### Your task
Each entry below is to be copied verbatim, with no line missing.

### Data for the task

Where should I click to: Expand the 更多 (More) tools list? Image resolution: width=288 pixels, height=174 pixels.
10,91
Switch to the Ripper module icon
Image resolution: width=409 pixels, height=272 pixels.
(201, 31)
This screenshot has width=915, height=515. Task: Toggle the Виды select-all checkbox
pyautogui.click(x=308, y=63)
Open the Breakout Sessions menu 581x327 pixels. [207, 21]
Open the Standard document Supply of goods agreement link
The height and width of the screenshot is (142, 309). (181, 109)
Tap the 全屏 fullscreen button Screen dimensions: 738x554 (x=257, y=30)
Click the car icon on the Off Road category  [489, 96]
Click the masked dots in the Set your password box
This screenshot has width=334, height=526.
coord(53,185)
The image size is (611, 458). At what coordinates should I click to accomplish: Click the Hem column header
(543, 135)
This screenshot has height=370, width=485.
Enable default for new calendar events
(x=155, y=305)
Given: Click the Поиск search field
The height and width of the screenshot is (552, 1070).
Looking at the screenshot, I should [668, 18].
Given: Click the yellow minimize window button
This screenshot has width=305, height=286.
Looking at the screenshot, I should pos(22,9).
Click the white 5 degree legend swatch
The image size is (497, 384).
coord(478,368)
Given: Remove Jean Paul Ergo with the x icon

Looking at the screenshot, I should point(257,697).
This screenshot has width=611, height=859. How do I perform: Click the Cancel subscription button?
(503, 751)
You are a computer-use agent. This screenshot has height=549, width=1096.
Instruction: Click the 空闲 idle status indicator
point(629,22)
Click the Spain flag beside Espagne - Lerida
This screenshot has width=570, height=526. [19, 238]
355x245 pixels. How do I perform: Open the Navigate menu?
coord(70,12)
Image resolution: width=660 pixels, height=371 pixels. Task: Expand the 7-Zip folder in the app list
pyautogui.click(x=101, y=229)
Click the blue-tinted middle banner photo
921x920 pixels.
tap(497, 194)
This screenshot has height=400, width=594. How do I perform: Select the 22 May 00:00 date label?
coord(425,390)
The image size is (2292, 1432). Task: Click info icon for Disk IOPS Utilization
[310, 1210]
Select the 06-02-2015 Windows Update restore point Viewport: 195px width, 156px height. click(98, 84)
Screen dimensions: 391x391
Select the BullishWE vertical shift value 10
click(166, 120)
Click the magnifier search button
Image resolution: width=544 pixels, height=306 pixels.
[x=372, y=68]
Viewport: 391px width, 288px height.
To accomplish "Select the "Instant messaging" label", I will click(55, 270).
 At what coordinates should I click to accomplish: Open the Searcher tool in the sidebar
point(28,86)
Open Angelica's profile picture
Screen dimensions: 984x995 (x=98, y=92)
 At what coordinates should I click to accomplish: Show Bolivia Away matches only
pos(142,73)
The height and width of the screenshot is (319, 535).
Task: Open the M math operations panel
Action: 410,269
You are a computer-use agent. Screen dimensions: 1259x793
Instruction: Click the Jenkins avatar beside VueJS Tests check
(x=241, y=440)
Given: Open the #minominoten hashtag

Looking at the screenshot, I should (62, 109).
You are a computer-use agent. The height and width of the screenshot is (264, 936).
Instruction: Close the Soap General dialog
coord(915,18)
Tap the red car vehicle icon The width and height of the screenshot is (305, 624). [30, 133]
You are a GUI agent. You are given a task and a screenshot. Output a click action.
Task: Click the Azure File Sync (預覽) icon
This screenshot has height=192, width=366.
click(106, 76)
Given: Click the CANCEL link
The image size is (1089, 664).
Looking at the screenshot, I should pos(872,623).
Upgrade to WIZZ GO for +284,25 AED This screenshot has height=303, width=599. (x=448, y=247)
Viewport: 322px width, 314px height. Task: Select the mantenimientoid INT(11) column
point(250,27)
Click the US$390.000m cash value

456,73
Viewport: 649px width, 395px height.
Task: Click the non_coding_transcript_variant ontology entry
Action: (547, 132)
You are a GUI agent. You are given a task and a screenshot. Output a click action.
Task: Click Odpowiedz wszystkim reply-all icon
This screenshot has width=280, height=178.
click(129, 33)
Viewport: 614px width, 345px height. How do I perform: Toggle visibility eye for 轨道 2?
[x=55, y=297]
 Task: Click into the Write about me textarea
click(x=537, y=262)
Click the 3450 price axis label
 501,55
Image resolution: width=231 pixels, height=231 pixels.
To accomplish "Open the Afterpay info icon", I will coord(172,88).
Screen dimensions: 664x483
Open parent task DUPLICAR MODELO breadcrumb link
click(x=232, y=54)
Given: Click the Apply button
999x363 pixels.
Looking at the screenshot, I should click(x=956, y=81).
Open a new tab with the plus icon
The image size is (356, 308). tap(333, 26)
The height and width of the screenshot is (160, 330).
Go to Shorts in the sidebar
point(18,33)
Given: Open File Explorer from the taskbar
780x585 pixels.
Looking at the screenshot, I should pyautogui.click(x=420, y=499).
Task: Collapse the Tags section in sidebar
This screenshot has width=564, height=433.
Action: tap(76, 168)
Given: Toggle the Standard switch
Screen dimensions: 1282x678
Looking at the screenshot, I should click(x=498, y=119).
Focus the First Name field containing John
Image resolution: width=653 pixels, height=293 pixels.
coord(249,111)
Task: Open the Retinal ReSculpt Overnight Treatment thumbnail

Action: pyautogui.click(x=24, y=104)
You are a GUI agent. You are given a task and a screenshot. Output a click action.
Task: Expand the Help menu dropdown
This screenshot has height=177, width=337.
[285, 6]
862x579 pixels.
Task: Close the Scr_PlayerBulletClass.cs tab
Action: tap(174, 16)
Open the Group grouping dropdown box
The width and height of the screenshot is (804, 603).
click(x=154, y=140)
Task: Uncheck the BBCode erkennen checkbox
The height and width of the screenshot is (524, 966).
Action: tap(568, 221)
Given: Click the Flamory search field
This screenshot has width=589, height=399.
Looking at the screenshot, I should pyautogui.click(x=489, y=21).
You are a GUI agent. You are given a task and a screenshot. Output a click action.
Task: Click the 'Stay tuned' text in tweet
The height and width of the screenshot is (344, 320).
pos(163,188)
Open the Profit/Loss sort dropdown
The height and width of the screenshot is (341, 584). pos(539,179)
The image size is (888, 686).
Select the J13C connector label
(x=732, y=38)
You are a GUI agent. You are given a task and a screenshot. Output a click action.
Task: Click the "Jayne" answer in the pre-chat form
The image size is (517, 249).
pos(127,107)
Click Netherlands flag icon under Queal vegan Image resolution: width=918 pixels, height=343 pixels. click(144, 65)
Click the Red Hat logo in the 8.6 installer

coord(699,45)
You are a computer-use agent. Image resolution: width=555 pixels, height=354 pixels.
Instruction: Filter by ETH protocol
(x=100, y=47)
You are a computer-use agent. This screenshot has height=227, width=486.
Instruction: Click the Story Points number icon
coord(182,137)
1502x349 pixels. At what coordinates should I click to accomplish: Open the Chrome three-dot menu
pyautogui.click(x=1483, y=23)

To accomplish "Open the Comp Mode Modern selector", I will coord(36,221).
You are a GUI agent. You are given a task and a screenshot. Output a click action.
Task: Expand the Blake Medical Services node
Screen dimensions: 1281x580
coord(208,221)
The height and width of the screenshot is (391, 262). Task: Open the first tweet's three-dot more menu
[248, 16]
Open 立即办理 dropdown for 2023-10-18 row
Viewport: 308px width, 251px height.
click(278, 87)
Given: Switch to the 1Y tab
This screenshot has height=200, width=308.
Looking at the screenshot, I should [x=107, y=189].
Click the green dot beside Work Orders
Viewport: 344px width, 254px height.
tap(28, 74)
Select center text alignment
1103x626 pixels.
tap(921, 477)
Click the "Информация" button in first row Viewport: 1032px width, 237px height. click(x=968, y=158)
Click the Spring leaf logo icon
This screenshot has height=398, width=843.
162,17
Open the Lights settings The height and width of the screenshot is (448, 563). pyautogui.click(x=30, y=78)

### Written response
Where should I click to: Expand the 更多 (More) tools list? Image resolution: width=288 pixels, height=174 pixels.
10,91
Switch to the Ripper module icon
Image resolution: width=409 pixels, height=272 pixels.
(201, 31)
This screenshot has width=915, height=515. Task: Toggle the Виды select-all checkbox
pyautogui.click(x=308, y=63)
Open the Breakout Sessions menu 581x327 pixels. [207, 21]
Open the Standard document Supply of goods agreement link
The height and width of the screenshot is (142, 309). (181, 109)
Tap the 全屏 fullscreen button Screen dimensions: 738x554 (x=257, y=30)
Click the car icon on the Off Road category  [489, 96]
Click the masked dots in the Set your password box
This screenshot has width=334, height=526.
coord(53,185)
The image size is (611, 458). At what coordinates should I click to accomplish: Click the Hem column header
(543, 135)
This screenshot has height=370, width=485.
Enable default for new calendar events
(x=155, y=305)
Given: Click the Поиск search field
The height and width of the screenshot is (552, 1070).
Looking at the screenshot, I should [668, 18].
Given: Click the yellow minimize window button
This screenshot has width=305, height=286.
Looking at the screenshot, I should pos(22,9).
Click the white 5 degree legend swatch
The image size is (497, 384).
coord(478,368)
Given: Remove Jean Paul Ergo with the x icon

Looking at the screenshot, I should point(257,697).
This screenshot has width=611, height=859. How do I perform: Click the Cancel subscription button?
(503, 751)
You are a computer-use agent. This screenshot has height=549, width=1096.
Instruction: Click the 空闲 idle status indicator
point(629,22)
Click the Spain flag beside Espagne - Lerida
This screenshot has width=570, height=526. [19, 238]
355x245 pixels. How do I perform: Open the Navigate menu?
coord(70,12)
Image resolution: width=660 pixels, height=371 pixels. Task: Expand the 7-Zip folder in the app list
pyautogui.click(x=101, y=229)
Click the blue-tinted middle banner photo
921x920 pixels.
tap(497, 194)
This screenshot has height=400, width=594. How do I perform: Select the 22 May 00:00 date label?
coord(425,390)
The image size is (2292, 1432). Task: Click info icon for Disk IOPS Utilization
[310, 1210]
Select the 06-02-2015 Windows Update restore point Viewport: 195px width, 156px height. click(98, 84)
Screen dimensions: 391x391
Select the BullishWE vertical shift value 10
click(166, 120)
Click the magnifier search button
Image resolution: width=544 pixels, height=306 pixels.
[x=372, y=68]
Viewport: 391px width, 288px height.
To accomplish "Select the "Instant messaging" label", I will click(55, 270).
 At what coordinates should I click to accomplish: Open the Searcher tool in the sidebar
point(28,86)
Open Angelica's profile picture
Screen dimensions: 984x995 (x=98, y=92)
 At what coordinates should I click to accomplish: Show Bolivia Away matches only
pos(142,73)
The height and width of the screenshot is (319, 535).
Task: Open the M math operations panel
Action: 410,269
You are a computer-use agent. Screen dimensions: 1259x793
Instruction: Click the Jenkins avatar beside VueJS Tests check
(x=241, y=440)
Given: Open the #minominoten hashtag

Looking at the screenshot, I should (62, 109).
You are a computer-use agent. The height and width of the screenshot is (264, 936).
Instruction: Close the Soap General dialog
coord(915,18)
Tap the red car vehicle icon The width and height of the screenshot is (305, 624). [30, 133]
You are a GUI agent. You are given a task and a screenshot. Output a click action.
Task: Click the Azure File Sync (預覽) icon
This screenshot has height=192, width=366.
click(106, 76)
Given: Click the CANCEL link
The image size is (1089, 664).
Looking at the screenshot, I should pos(872,623).
Upgrade to WIZZ GO for +284,25 AED This screenshot has height=303, width=599. (x=448, y=247)
Viewport: 322px width, 314px height. Task: Select the mantenimientoid INT(11) column
point(250,27)
Click the US$390.000m cash value

456,73
Viewport: 649px width, 395px height.
Task: Click the non_coding_transcript_variant ontology entry
Action: (547, 132)
You are a GUI agent. You are given a task and a screenshot. Output a click action.
Task: Click Odpowiedz wszystkim reply-all icon
This screenshot has width=280, height=178.
click(129, 33)
Viewport: 614px width, 345px height. How do I perform: Toggle visibility eye for 轨道 2?
[x=55, y=297]
 Task: Click into the Write about me textarea
click(x=537, y=262)
Click the 3450 price axis label
 501,55
Image resolution: width=231 pixels, height=231 pixels.
To accomplish "Open the Afterpay info icon", I will coord(172,88).
Screen dimensions: 664x483
Open parent task DUPLICAR MODELO breadcrumb link
click(x=232, y=54)
Given: Click the Apply button
999x363 pixels.
Looking at the screenshot, I should click(x=956, y=81).
Open a new tab with the plus icon
The image size is (356, 308). tap(333, 26)
The height and width of the screenshot is (160, 330).
Go to Shorts in the sidebar
point(18,33)
Given: Open File Explorer from the taskbar
780x585 pixels.
Looking at the screenshot, I should pyautogui.click(x=420, y=499).
Task: Collapse the Tags section in sidebar
This screenshot has width=564, height=433.
Action: tap(76, 168)
Given: Toggle the Standard switch
Screen dimensions: 1282x678
Looking at the screenshot, I should click(x=498, y=119).
Focus the First Name field containing John
Image resolution: width=653 pixels, height=293 pixels.
coord(249,111)
Task: Open the Retinal ReSculpt Overnight Treatment thumbnail

Action: pyautogui.click(x=24, y=104)
You are a GUI agent. You are given a task and a screenshot. Output a click action.
Task: Expand the Help menu dropdown
This screenshot has height=177, width=337.
[285, 6]
862x579 pixels.
Task: Close the Scr_PlayerBulletClass.cs tab
Action: tap(174, 16)
Open the Group grouping dropdown box
The width and height of the screenshot is (804, 603).
click(x=154, y=140)
Task: Uncheck the BBCode erkennen checkbox
The height and width of the screenshot is (524, 966).
Action: tap(568, 221)
Given: Click the Flamory search field
This screenshot has width=589, height=399.
Looking at the screenshot, I should pyautogui.click(x=489, y=21).
You are a GUI agent. You are given a task and a screenshot. Output a click action.
Task: Click the 'Stay tuned' text in tweet
The height and width of the screenshot is (344, 320).
pos(163,188)
Open the Profit/Loss sort dropdown
The height and width of the screenshot is (341, 584). pos(539,179)
The image size is (888, 686).
Select the J13C connector label
(x=732, y=38)
You are a GUI agent. You are given a task and a screenshot. Output a click action.
Task: Click the "Jayne" answer in the pre-chat form
The image size is (517, 249).
pos(127,107)
Click Netherlands flag icon under Queal vegan Image resolution: width=918 pixels, height=343 pixels. click(144, 65)
Click the Red Hat logo in the 8.6 installer

coord(699,45)
You are a computer-use agent. Image resolution: width=555 pixels, height=354 pixels.
Instruction: Filter by ETH protocol
(x=100, y=47)
You are a computer-use agent. This screenshot has height=227, width=486.
Instruction: Click the Story Points number icon
coord(182,137)
1502x349 pixels. At what coordinates should I click to accomplish: Open the Chrome three-dot menu
pyautogui.click(x=1483, y=23)

To accomplish "Open the Comp Mode Modern selector", I will coord(36,221).
You are a GUI agent. You are given a task and a screenshot. Output a click action.
Task: Expand the Blake Medical Services node
Screen dimensions: 1281x580
coord(208,221)
The height and width of the screenshot is (391, 262). Task: Open the first tweet's three-dot more menu
[248, 16]
Open 立即办理 dropdown for 2023-10-18 row
Viewport: 308px width, 251px height.
click(278, 87)
Given: Switch to the 1Y tab
This screenshot has height=200, width=308.
Looking at the screenshot, I should [x=107, y=189].
Click the green dot beside Work Orders
Viewport: 344px width, 254px height.
tap(28, 74)
Select center text alignment
1103x626 pixels.
tap(921, 477)
Click the "Информация" button in first row Viewport: 1032px width, 237px height. click(x=968, y=158)
Click the Spring leaf logo icon
This screenshot has height=398, width=843.
162,17
Open the Lights settings The height and width of the screenshot is (448, 563). pyautogui.click(x=30, y=78)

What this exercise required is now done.